Appellate Waivers and the Elephant in the Room
This site does not often comment on unpublished cases, but, from time to time, an unpublished decision will provide guidance, and, in this case, a warning, for appellate counsel. This is just such a case.
In United States v. Mason, the defendant, Mason, entered into a written plea agreement with the United States wherein the parties stipulated to a Guidelines range of 145-175 months. In exchange, Mason agreed to waive his right to appeal his sentence so long as it did not exceed 175 months.
Prior to his sentencing, Mason raised numerous objections to this Guidelines calculations, which the district court subsequently denied. This did not work to Mason's detriment, however, since the district court imposed a below-Guidelines sentence of 125 months. Dissatisfied with this result, Mason appealed.

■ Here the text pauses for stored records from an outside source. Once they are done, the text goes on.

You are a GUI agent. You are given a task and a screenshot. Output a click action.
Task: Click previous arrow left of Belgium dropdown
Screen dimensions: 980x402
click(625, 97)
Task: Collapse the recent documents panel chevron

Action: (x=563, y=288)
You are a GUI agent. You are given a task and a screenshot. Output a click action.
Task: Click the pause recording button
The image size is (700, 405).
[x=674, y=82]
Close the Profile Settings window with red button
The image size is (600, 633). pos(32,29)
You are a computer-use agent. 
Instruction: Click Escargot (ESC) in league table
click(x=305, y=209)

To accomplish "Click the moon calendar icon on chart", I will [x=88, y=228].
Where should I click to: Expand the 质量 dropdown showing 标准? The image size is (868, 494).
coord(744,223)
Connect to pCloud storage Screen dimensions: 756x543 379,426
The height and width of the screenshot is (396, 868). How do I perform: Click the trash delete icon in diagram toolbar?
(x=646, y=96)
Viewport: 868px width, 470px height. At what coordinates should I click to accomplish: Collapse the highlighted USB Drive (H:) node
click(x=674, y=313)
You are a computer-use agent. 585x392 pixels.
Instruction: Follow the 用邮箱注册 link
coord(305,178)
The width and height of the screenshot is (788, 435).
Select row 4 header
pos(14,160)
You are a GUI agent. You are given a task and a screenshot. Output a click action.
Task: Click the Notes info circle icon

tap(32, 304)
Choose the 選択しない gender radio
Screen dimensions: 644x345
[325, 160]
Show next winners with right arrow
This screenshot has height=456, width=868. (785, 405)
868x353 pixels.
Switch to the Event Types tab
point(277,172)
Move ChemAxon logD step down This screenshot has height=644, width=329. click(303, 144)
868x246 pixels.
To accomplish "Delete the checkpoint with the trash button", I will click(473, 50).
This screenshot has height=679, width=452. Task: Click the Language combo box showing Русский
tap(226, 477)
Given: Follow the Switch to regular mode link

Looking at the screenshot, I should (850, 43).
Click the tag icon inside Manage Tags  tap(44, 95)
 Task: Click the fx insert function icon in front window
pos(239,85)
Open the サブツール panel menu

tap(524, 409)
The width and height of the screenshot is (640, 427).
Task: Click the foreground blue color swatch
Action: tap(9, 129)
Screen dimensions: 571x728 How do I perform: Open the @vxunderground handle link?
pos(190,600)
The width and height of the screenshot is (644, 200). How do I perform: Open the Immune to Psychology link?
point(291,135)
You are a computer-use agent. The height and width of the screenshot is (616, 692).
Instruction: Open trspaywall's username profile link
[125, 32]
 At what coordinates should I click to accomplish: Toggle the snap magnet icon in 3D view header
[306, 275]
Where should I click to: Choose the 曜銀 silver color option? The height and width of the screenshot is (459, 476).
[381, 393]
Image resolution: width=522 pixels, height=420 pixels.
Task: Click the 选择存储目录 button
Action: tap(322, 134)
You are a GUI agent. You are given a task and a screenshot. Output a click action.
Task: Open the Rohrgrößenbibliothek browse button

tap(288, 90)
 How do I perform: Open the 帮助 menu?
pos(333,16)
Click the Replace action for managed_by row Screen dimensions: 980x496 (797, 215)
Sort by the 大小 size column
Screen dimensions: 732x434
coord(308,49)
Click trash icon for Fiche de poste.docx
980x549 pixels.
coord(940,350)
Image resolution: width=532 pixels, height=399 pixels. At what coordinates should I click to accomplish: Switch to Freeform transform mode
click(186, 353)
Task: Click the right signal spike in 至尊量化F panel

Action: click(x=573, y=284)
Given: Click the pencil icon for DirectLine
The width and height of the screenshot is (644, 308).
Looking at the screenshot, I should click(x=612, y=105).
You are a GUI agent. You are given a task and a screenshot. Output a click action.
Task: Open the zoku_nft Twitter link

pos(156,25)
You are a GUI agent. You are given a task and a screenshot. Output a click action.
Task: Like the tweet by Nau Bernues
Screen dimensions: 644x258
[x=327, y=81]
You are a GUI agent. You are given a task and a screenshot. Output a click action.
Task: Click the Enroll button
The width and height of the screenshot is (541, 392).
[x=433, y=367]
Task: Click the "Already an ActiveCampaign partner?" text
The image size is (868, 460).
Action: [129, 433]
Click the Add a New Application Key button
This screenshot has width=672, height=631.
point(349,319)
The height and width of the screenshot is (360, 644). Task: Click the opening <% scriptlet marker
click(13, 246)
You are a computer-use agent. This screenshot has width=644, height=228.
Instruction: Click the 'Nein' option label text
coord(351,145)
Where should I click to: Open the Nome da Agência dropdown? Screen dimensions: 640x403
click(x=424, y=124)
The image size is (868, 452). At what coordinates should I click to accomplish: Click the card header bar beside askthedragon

Citing the waiver in Mason's plea agreement, the Court promptly dismissed his appeal. In its unpublished decision, the Court noted its annoyance with one critical fact: Mason failed to raise the appellate waiver as an issue. "An unsuspecting reader," the Court noted, could waste his or her time reading the briefs only the discover that the appellant had waived all of the issues raised. Judge Kethledge noted he was the unsuspecting reader, that Mason failed to respond to the issue after the United State raised it in its response brief, and that, were it a civil case, the appellant could face sanctions. Ouch!
This author detests appellate waivers in plea agreements, especially the all to frequent language being employed by the United States where the parties try to play a guessing game about the defendant's Guidelines range. Nevertheless, it is best not to ignore the elephant in the room on appeal.